== What is required ==
Exact copy, no pictures: reproduce the lines from the one that holds "Click the faint TGP watermark" through the end of the entries.

[Stored items]
* * *

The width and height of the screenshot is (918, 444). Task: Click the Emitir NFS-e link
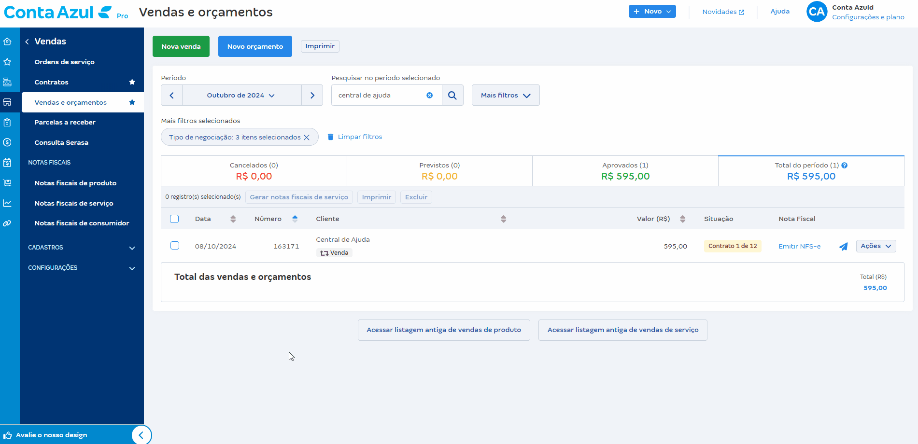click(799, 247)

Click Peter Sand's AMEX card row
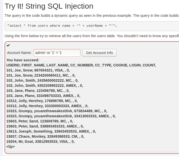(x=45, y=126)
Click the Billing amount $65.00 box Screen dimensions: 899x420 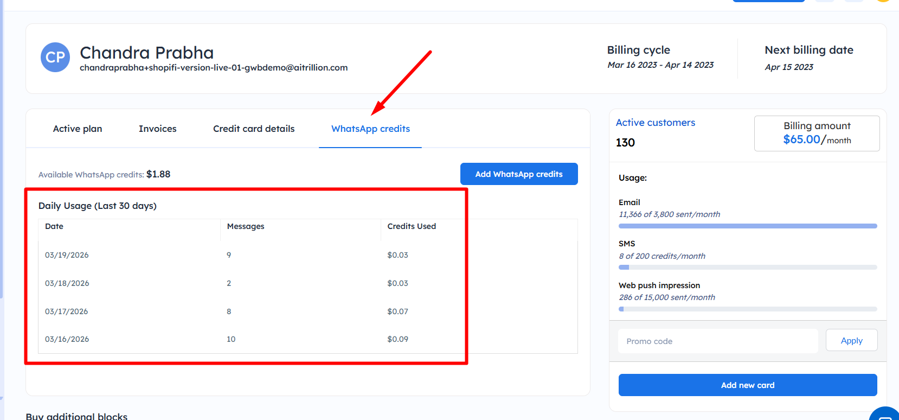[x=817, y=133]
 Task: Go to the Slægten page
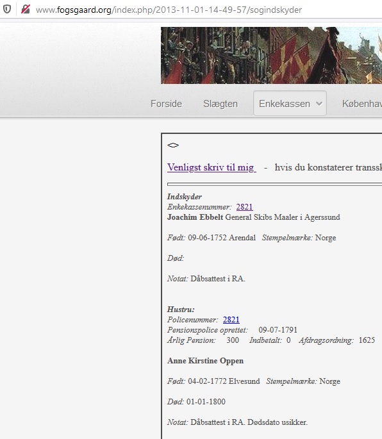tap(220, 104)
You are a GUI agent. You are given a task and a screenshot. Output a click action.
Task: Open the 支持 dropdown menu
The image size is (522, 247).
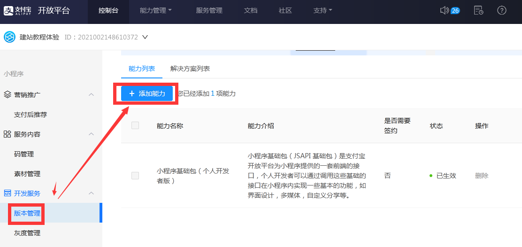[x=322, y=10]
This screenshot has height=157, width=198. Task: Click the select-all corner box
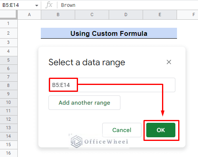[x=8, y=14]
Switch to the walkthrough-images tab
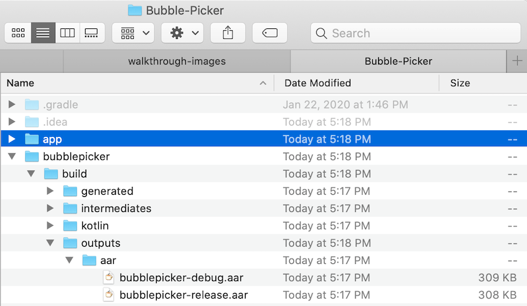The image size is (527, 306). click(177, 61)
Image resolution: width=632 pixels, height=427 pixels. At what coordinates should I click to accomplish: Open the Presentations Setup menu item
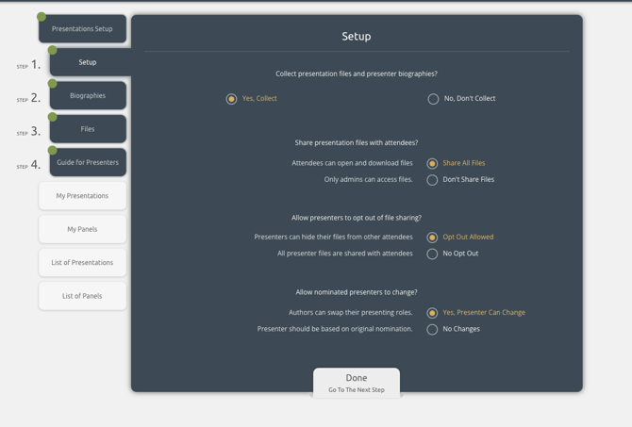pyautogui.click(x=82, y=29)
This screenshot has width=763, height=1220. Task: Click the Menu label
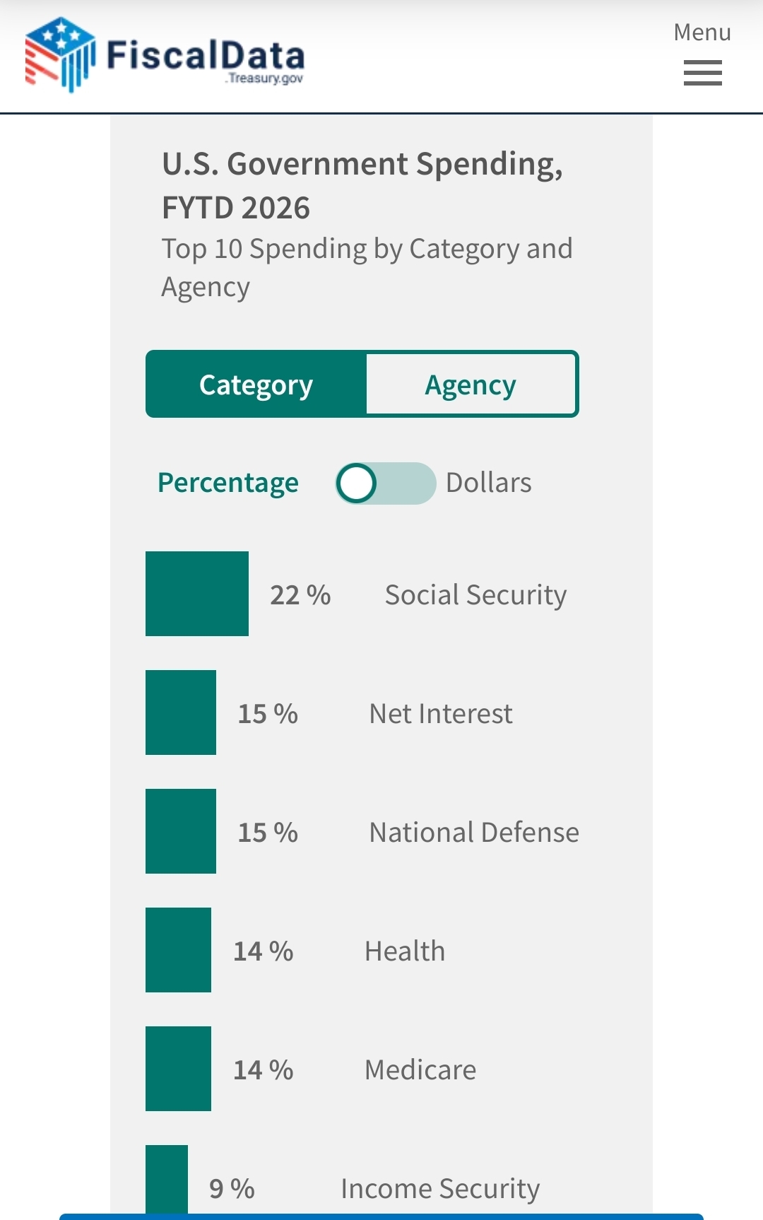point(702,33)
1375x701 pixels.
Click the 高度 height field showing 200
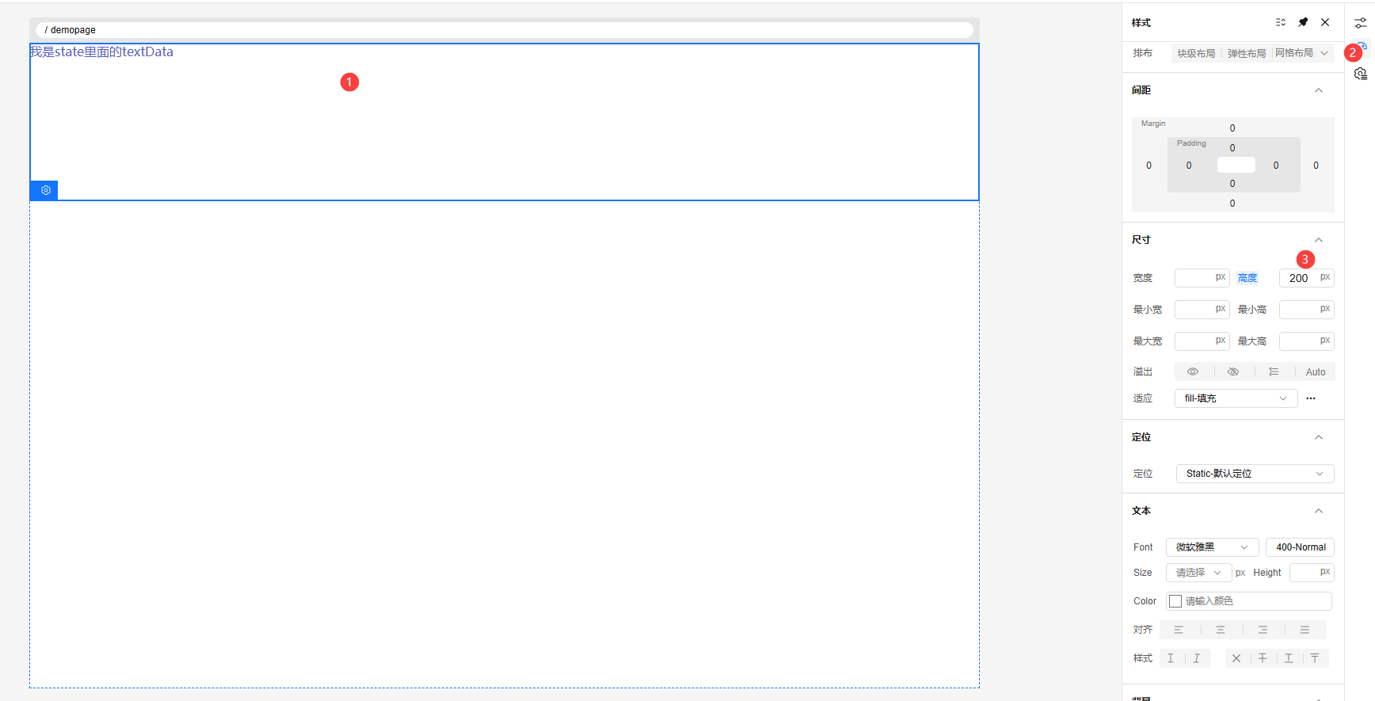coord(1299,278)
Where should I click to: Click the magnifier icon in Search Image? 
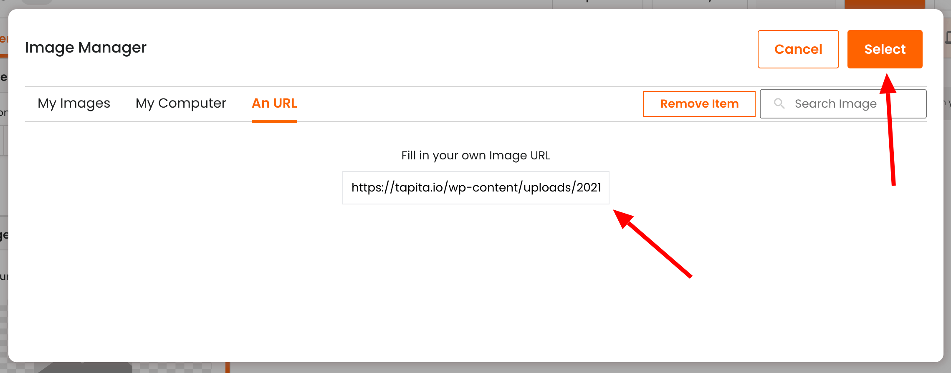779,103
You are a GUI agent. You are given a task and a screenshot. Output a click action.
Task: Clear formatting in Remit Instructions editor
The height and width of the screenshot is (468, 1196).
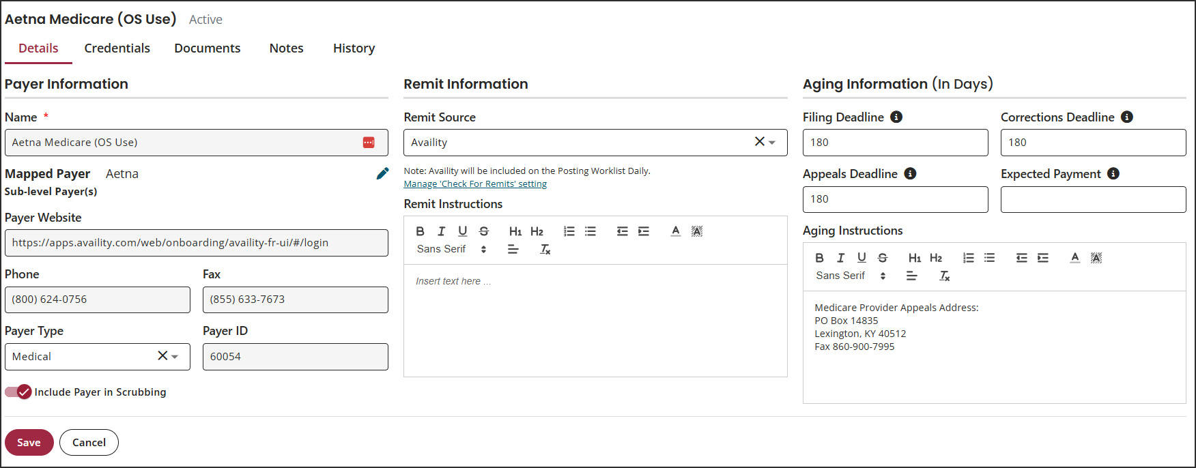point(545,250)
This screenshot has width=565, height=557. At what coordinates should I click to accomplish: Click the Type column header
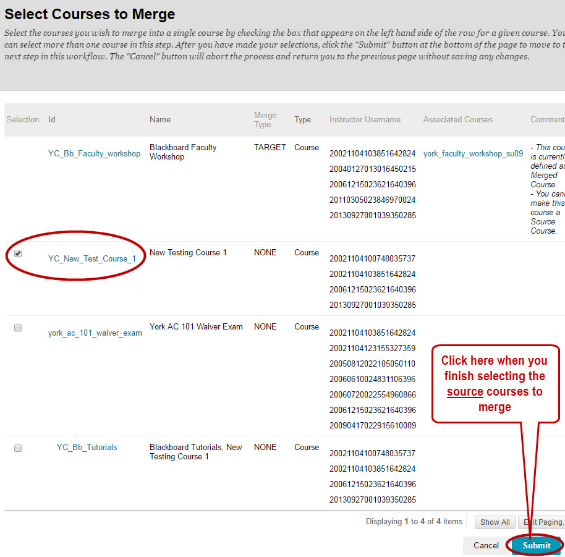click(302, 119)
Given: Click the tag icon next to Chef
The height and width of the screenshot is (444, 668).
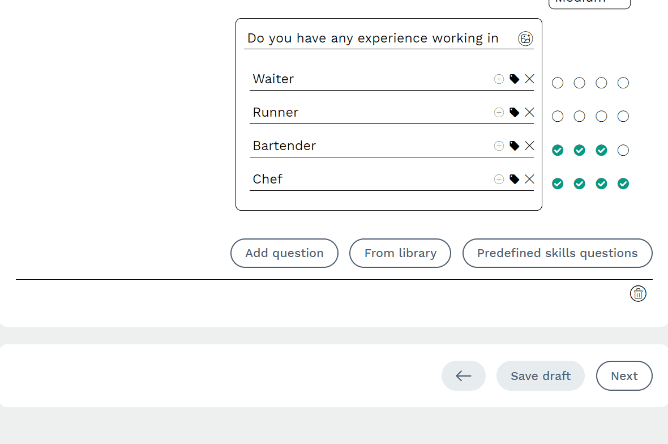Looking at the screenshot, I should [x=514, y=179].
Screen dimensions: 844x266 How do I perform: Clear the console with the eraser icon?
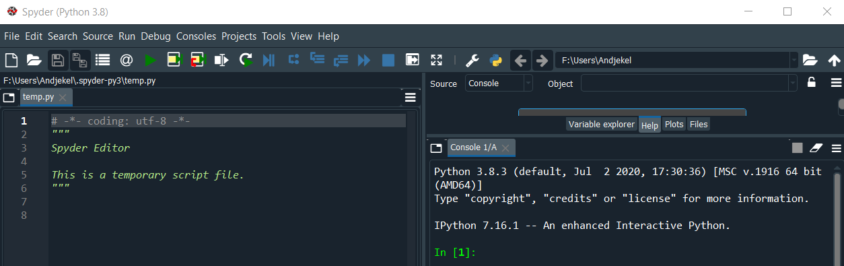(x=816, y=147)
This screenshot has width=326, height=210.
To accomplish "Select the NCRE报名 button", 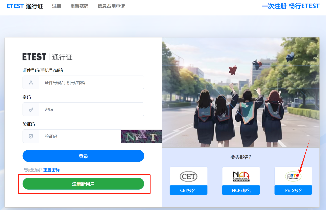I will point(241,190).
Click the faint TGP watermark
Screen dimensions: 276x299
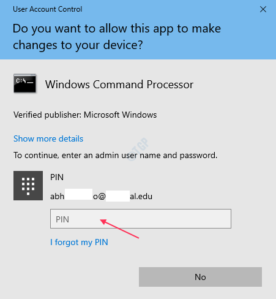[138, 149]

* * *

== Written response ==
Click the faint TGP watermark
Screen dimensions: 276x299
[138, 149]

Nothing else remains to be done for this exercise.